軽く咳払いをしたトニーは、ルーカスの鼻を摘んだ。
「ルーカス、男はな、一番大切な女性を悲しませちゃダメだぞ?パパはママのことを今までいっぱい悲しませた。だから決めたんだ。もう絶対にママのことは悲しませないって…。ルーカスはママのこと、大好きだろ?」
「うん!」
目をキラキラさせ始めたルーカスは、力いっぱい頷いた。
「だったら、ママのことを泣かせたらダメだ」
「わかったよ、パパ。ごめんなさい」
と、ドアの向こうでガタッと音がした。チラリとドアの方を見たトニーは、ルーカスの耳元で囁いた。
「ママ、ドアの外で泣いてるぞ?」
目を丸くしたルーカスは、慌てたように口を押さえた。
「どうしよう、パパ…」
オロオロし始めた息子に、トニーは悪戯めいた笑みを浮かべた。
「ママに謝れ。それから、ママの耳元で『愛してる』って優しく言うんだ」
父親からとっておきの方法を教えてもらったルーカスは、「うん!」と頷くと、膝の上から飛び降りた。
ルーカスは、そっとドアを開けた。すると、ペッパーは廊下に座り込んで泣いていた。
実はペッパー、先程の話を最初から全て聞いており、トニーの言葉に感動し泣いているのだが、幼いルーカスにはそこまで理解できるはずもなく、自分の言葉のせいで母親が酷く悲しんでいると考えた。そのため、そっと母親に近づいたルーカスは、遠慮がちに母親の肩に触れた。

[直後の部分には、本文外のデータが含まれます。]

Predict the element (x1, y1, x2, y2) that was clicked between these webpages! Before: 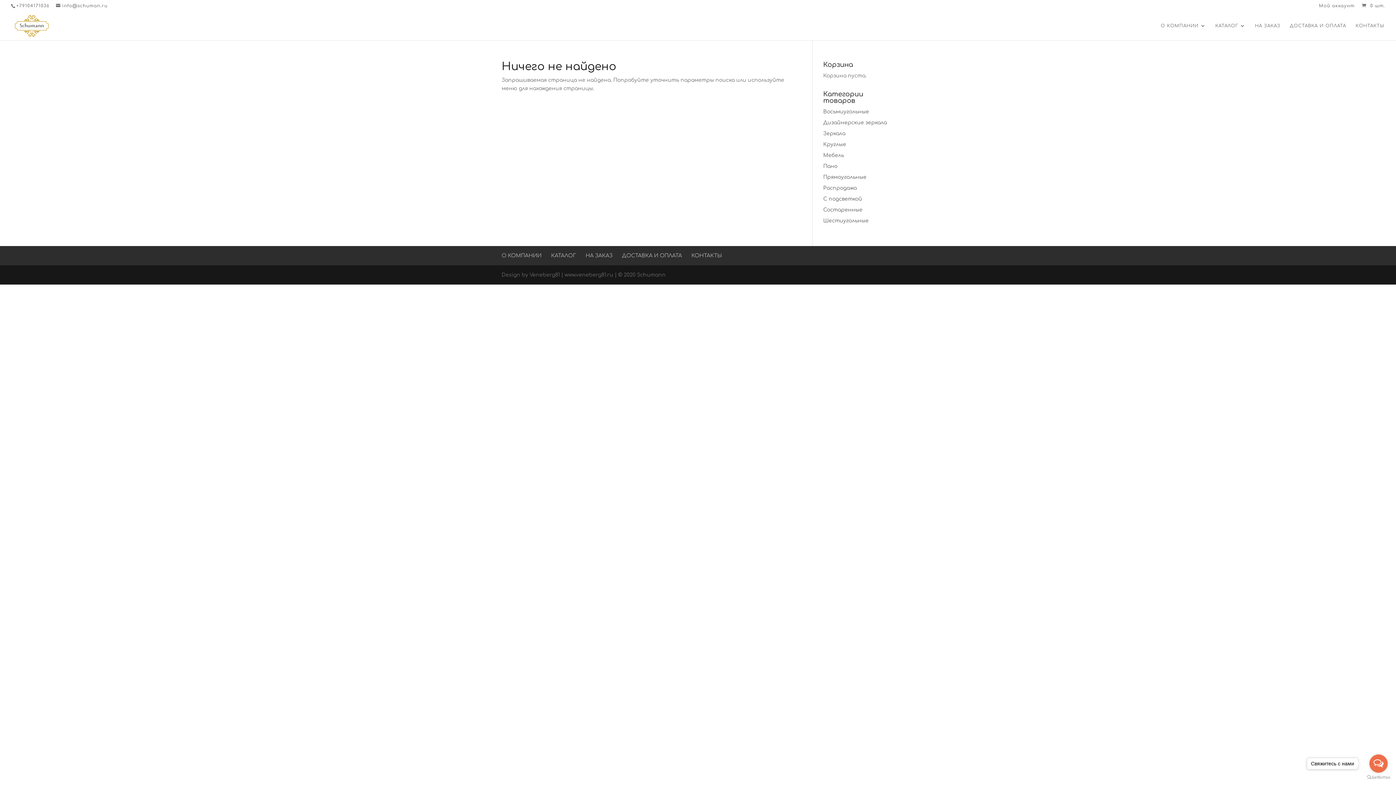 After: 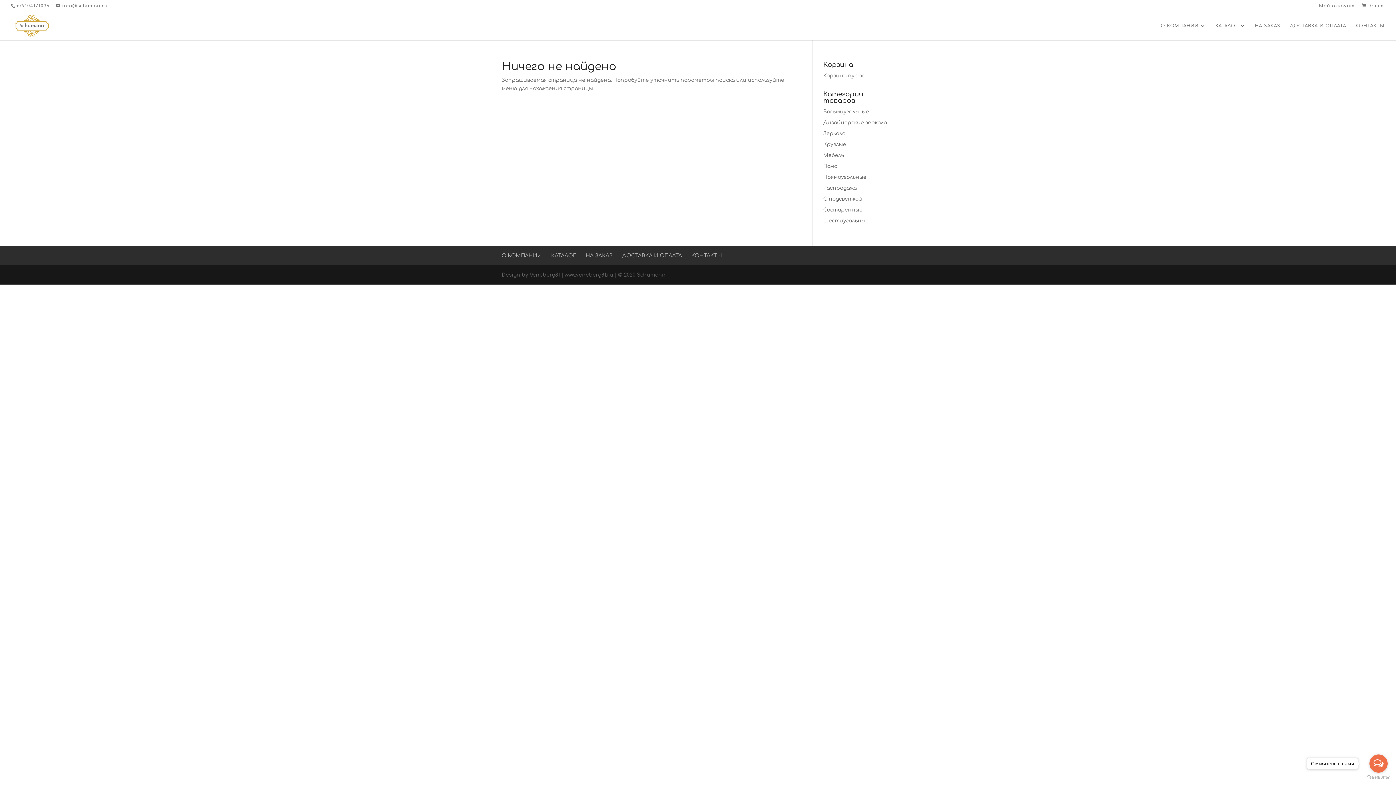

「ママ…ごめんなさい。あかちゃんいらないっていって、ごめんなさい。ぼくね、あかちゃんができたら、パパとママとあそべなくなるっておもってたの。でもね、ホントはね、いもうとができてね、うれしかったよ…。それからね、ぼくとパパがね、ママとあかちゃんのこと、まもるからね。だって、ぼくはアイアンマンだから!」
「ルーカス…」
ペッパーにギュッと抱きついたルーカスは、父親から教わったように、耳元で囁いた。
「ママ…あいしてるよ…」
その言い方はトニーそっくりで、思わず笑みを浮かべたペッパーは、息子を腕の中に閉じ込めた。
「ママもよ。ルーカスのこと、愛してるわ…」
ペッパーがふと顔を上げると、ドアに寄りかかってトニーがニコニコと笑っていた。オーダーメイドの高級スーツは、ジャケットもシャツもネクタイもルーカスの鼻水と涙でぐちゃぐちゃに汚れていたが、彼は心から嬉しそうに笑っていた。
どうして彼はこんなにも家族の気持ちを理解してくれているのだろう。付き合い始めた頃、彼は家族の愛情を知らないから家族を作る自信がないと言っていたが、彼ほど家族のことを理解してくれている人はいないだろう。
(トニーが旦那様で本当によかった…)
ルーカスを抱き上げたペッパーは立ち上がった。そして腕を広げて待っているトニーの胸元に飛び込むと、彼の胸元に顔を押し付けた。